[Work required] Print exactly the lines from the one containing "Image resolution: width=1221" through the last line of the records below, both included, and nothing else; omit any pictures.

[Extracted data]

******************************

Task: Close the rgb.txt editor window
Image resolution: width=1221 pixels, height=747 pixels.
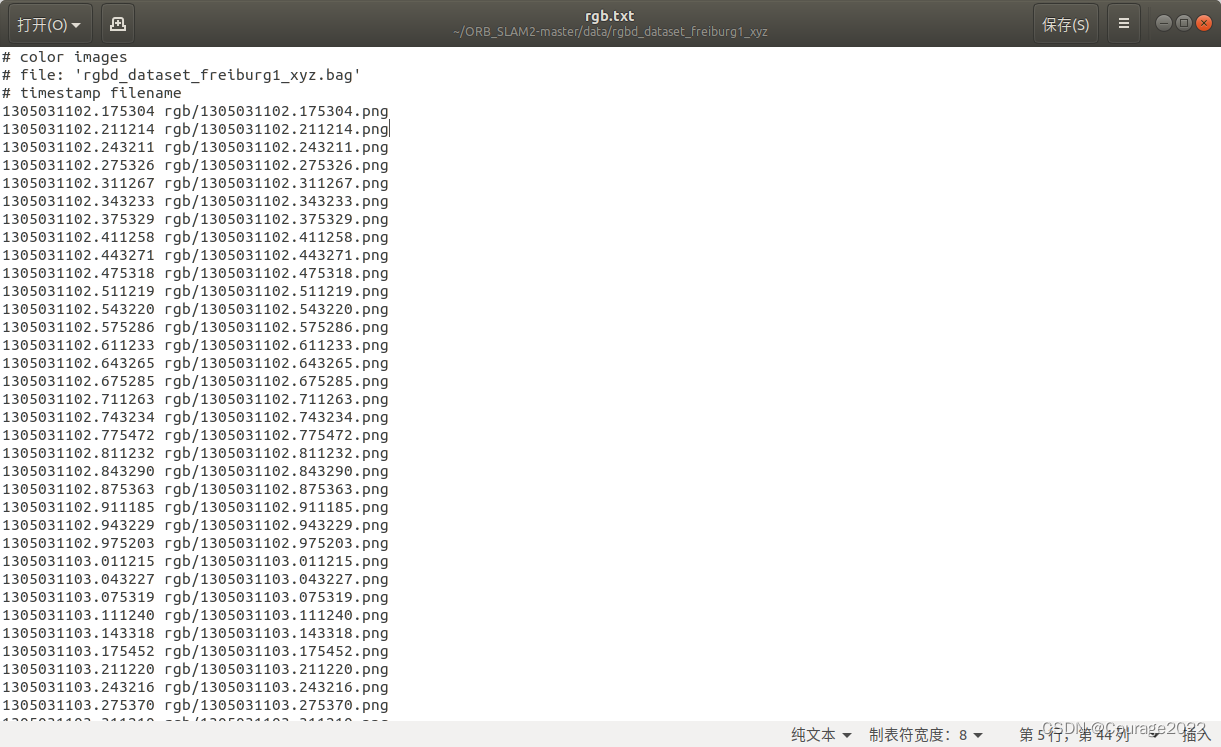Action: pyautogui.click(x=1204, y=21)
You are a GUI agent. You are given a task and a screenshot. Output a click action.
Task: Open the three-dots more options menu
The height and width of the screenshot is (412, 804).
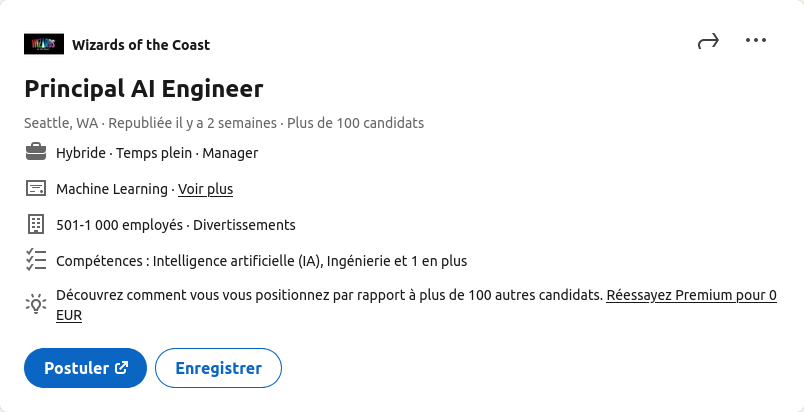(x=756, y=41)
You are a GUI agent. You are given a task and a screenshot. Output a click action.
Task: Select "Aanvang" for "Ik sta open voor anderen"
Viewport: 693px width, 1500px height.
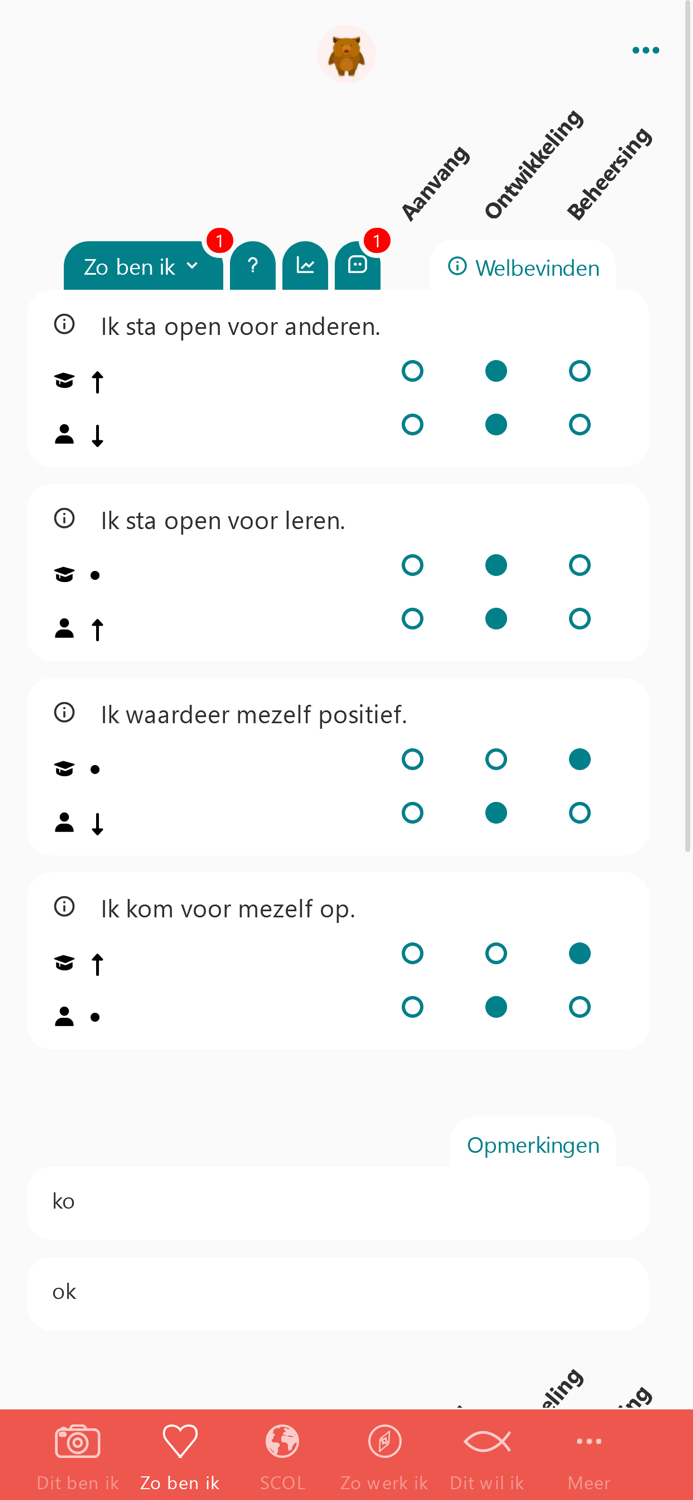(413, 370)
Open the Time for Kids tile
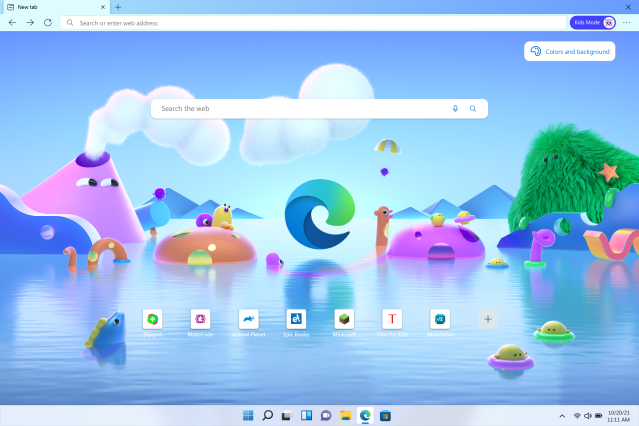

******************************

[Response for this exercise]
Image resolution: width=1221 pixels, height=747 pixels.
Action: pyautogui.click(x=1204, y=21)
You are a GUI agent. You are given a task and a screenshot. Output a click action.
Task: Open the three-dots more options menu
The height and width of the screenshot is (412, 804).
(x=756, y=41)
You are a GUI agent. You are given a task and a screenshot. Output a click action.
Task: Select "Aanvang" for "Ik sta open voor anderen"
Viewport: 693px width, 1500px height.
(413, 370)
Open the Time for Kids tile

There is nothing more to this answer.